§ **Task requirements**: Transcribe only the stretch of lines that opens with the line containing "This screenshot has" and closes with the last line of the listing, skipping pictures.

§ **Information provided**:

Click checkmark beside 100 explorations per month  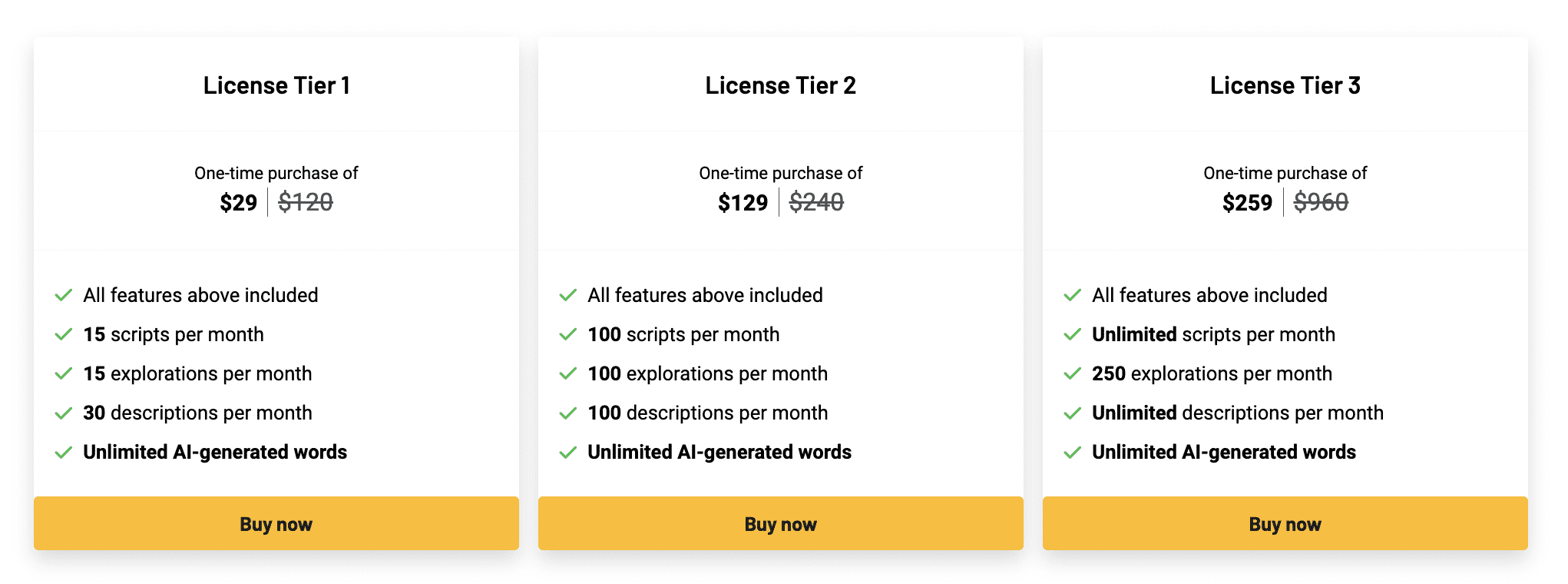pos(568,374)
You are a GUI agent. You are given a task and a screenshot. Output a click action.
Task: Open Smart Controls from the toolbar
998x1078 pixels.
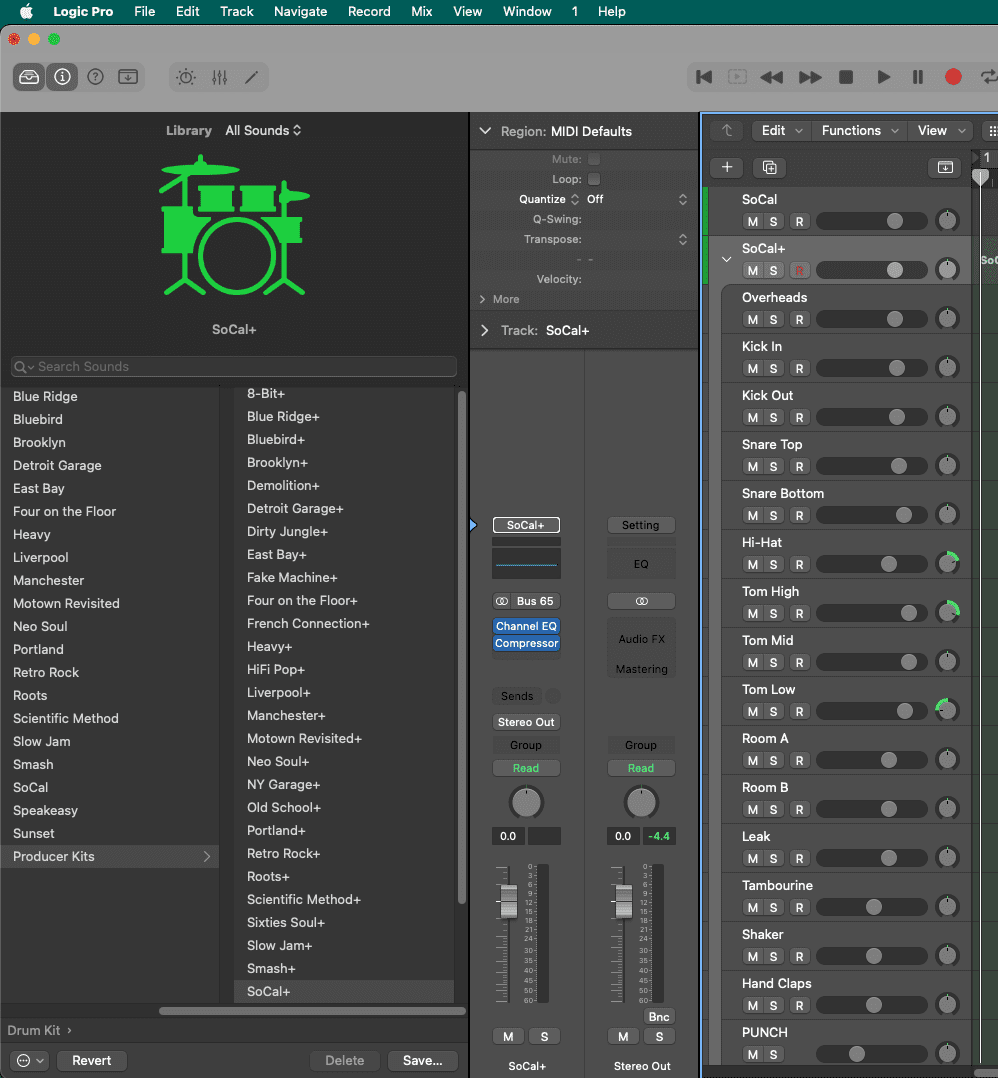(x=186, y=77)
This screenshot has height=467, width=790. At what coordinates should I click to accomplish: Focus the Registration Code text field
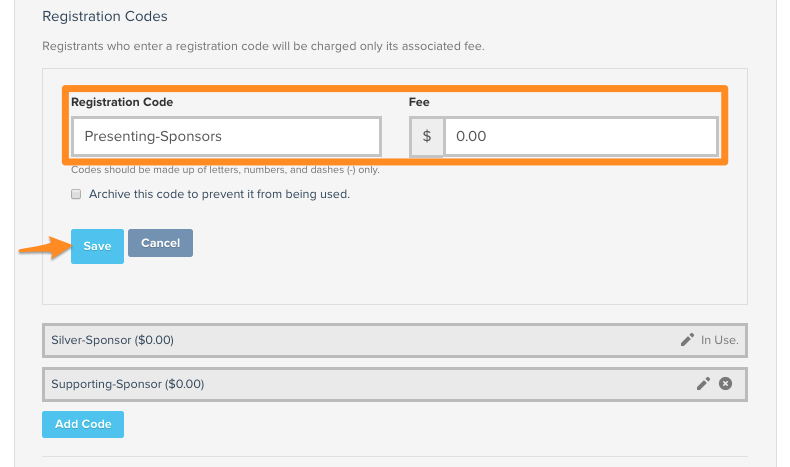(x=226, y=137)
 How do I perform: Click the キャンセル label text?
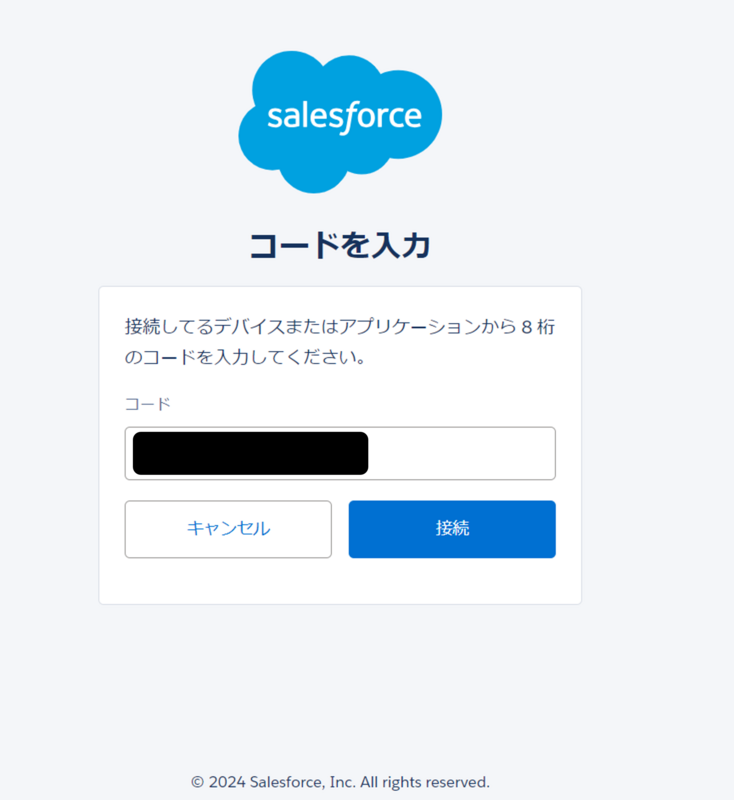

§ **Written solution**:
This screenshot has height=467, width=790. At what coordinates should I click to accomplish: Focus the Registration Code text field
(x=226, y=137)
 How do I perform: Click the キャンセル label text?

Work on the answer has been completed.